November of 2010 will be the final proving ground.

I’m not so sure about that last. One data point doesn’t necessarily indicate a trend. It can hint at one, or more or less fit the current curve. One would be cause for – dare I say – hope, the other would crush it.

I’m expecting November to be a mediocre helping of “meh,” but that’s better than “damn the torpedos, FULL SPEED AHEAD!” Right now, eternal gridlock looks to be the best we can hope for.

And saying that’s a good thing tells you how deep in the sh!t we really are.

Quote of the Day – Constitution Edition

In the comments to Saturday’s QotD, reader Crotalus left this:

Come to think of it, our Constitution is a restraining order as well, and those in power treat it the same way that common criminals treat standard restraining orders.

I hadn’t really thought about it in just that way before, but he’s right. The purpose of a constitution in a Constitutional Republic is as a restraint on the powers of government, and since power corrupts and attracts the corrupt, pretty much all it takes is time and entropy for those restraints to be overcome, bypassed, and finally ignored. Now we have 545 people who each swear an oath to uphold and defend that piece of paper before they assume their offices, and by all appearances well over half either haven’t read it, or are deliberate liars. Or both.

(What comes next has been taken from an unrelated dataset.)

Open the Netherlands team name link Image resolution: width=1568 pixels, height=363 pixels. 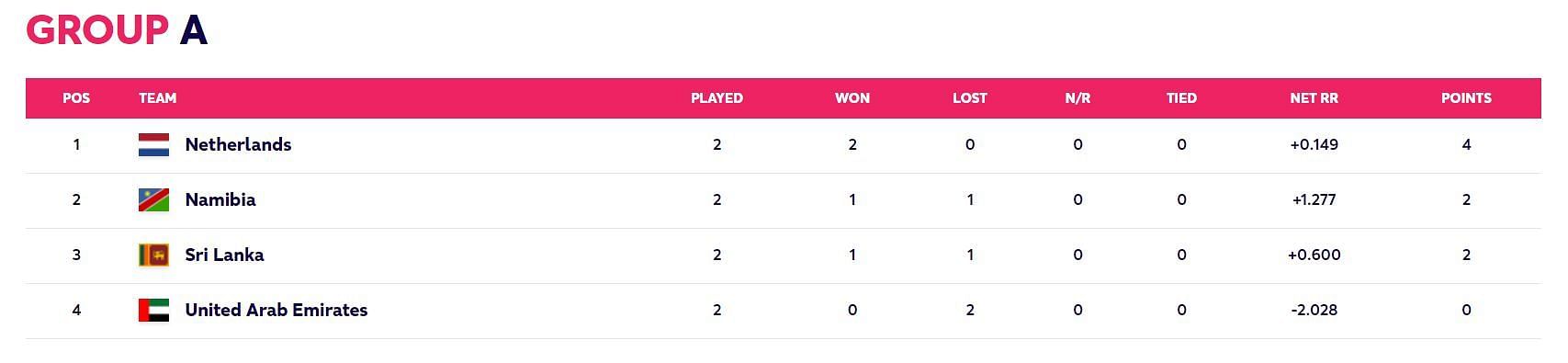238,144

And I’m not sure about the rest of them.

Quote of the Day

What this is all leading up to is I’m sick to death of all of it. I’m sick of not being able to trust a damned word that comes out of the major media; I’m sick of not being able to trust that LE officers will follow the damned law themselves; I’m sick at the knowledge that a lot of people in uniform will just follow their orders even when they know they’re wrong; and I’m very deep-down-in-my-soul sick of corrupt, lying, condescending politicians. And I’m very very sick at heart that none of us can afford to NOT watch them and listen to all this and yell about it to make sure others know. Because we don’t know when it might be some little bit of knowledge-spreading by someone out there that lights enough of a fire to keep something from going over the edge.

— Firehand, Irons in the Fire

Can I get an “AMEN!”?

Quote of the Day – de Tocqueville Edition

From the National Review Online column by Mark Krikorian, “A Network of Small Complicated Rules, Minute and Uniform” from October 1:

The federal government bans the incandescent light bulb. It bans street signs that have all capital letters and mandates what font they need to be in. Now, Congress has seen fit to focus its august attention on the volume of TV commercials.

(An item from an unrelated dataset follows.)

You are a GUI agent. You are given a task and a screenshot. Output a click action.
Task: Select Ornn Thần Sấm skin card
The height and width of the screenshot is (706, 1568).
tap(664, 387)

The problem is not that these things create unnecessary costs or destroy jobs, which they do, or that lawmakers have more important things to do, which is also true. Rather, the federal government has no business doing any of these things. Yes, the entitlements trainwreck is a bigger issue, but if we, as a people, continue to shrug at this sort of thing, our unfitness for self-government will become undeniable.

It still amazes me that Tocqueville foresaw this soft despotism so long ago:

It covers the surface of society with a network of small complicated rules, minute and uniform, through which the most original minds and the most energetic characters cannot penetrate, to rise above the crowd. The will of man is not shattered, but softened, bent, and guided; men are seldom forced by it to act, but they are constantly restrained from acting. Such a power does not destroy, but it prevents existence; it does not tyrannize, but it compresses, enervates, extinguishes, and stupefies a people, till each nation is reduced to nothing better than a flock of timid and industrious animals, of which the government is the shepherd.

That’s about 2/3rds of the whole piece, but it’s the QotD.

I’m amazed at the prescience of de Tocqueville, but given the predictability of human nature, maybe I shouldn’t be.